How to prepare for a divorce that might or might not be coming
September 3, 2013 9:53 AM Subscribe
My husband is talking about getting a divorce. It is unclear to me whether he is serious or whether he is having a midlife crisis of some sort. Without knowing whether we will or won’t get divorced, what should I do?
We’ve been married for less than five years and have no children.
About a month ago, my husband told me that he was not sure that being married was making him happy. We have had a rough year together, dealing with job loss, lots of time apart, and a high level of career stress. I am just finishing a master’s program (that he has supported both emotionally and financially), and he made certain career choices to be with me that went unexpectedly badly. We just moved to a city where he has a job, but has had to make some career compromises for, because we think that my prospects there are good. He feels that he has had to give up a lot of freedom to be with me, and he’s not sure that it has been or will be worth it.
After that conversation, he seemed to feel better, I felt worse, but we had a busy and enjoyable month together, moving into our new apartment.
I think we have a great marriage. Yes, we have some rough patches, but we communicate well, work together as a team, and have a good time hanging out. I expected that some years would be tough and that over the course of a lifetime, the good will outweigh the bad. I still believe that. I love him. I love being married to him. He’s a wonderful person who makes me happy. But he clearly had a different perspective.

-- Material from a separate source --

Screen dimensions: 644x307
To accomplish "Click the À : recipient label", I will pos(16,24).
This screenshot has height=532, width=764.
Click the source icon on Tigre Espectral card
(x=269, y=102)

We talked about it again this weekend, and he says that he’s still not sure that he wants to be married to me. He’s afraid that he’s going to have to continue to compromise his own happiness without sufficient reward – he tends to see relationships in a quid pro quo type of way. We had a long conversation and otherwise a nice weekend. Now I don’t know what to do.
I think that there is about a 25% chance that he will ask me for a divorce by the end of the year. I’m not sure what to do with that uncertainty, either practically or emotionally.

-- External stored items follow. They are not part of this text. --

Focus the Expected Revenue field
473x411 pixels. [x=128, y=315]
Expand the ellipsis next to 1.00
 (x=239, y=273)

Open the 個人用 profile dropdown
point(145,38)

Practically: Right now, I’m unemployed, so it’s important that I find a job. We have a large amount of savings that we have always held jointly.We just moved into an apartment that I probably won’t be able to afford on my own, so I assume that I’ll be the one moving out. Can I/ should I do anything now?

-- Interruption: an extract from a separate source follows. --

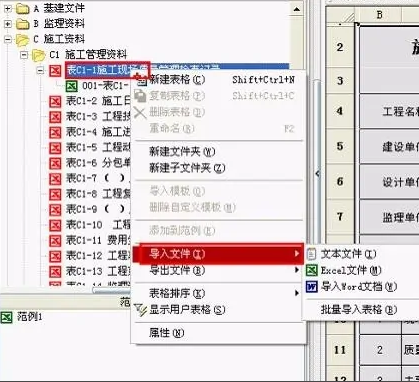Choose 批量导入表格 in the submenu
The image size is (419, 382).
click(359, 310)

Emotionally: I feel like I’m in limbo. My ideal outcome is that he thinks about it, realizes that we have a good thing going on, and tells me that he’s in it for the long haul. But then how do I believe him? And how do I prepare for the opposite?
Other common questions/ answers
No, I won’t DTMFA.
Neither of us is in therapy, though we each have been in individual therapy in the past. We also went to pre-marriage counseling together but quickly stopped because it felt like it was actively undermining our relationship.
I have a strong support network and financial resources, so while I do have practical questions, I know I would be okay in that sense.
There is no adultery, addiction, or abuse in our history. I know you can never be 100% sure of your partner’s behavior, but I am 90% sure that there is no other women.